--- Records for this task Enclosed Below ---
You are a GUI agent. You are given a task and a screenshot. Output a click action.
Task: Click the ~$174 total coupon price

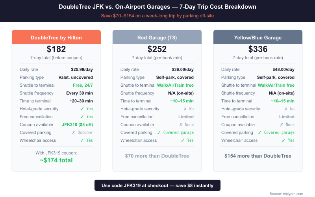(x=56, y=160)
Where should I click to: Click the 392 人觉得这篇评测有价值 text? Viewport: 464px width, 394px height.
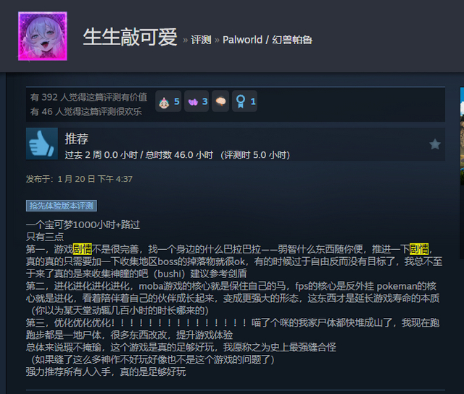[88, 97]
--- End of Enclosed Records for this task ---
▸ Task directions:
Please print all of the records above exactly, omitting each picture.

▸ Result for this task:
You are a GUI agent. You are given a task and a screenshot. Output a click action.
Task: Click the ~$174 total coupon price

(x=56, y=160)
Where should I click to: Click the 392 人觉得这篇评测有价值 text? Viewport: 464px width, 394px height.
[88, 97]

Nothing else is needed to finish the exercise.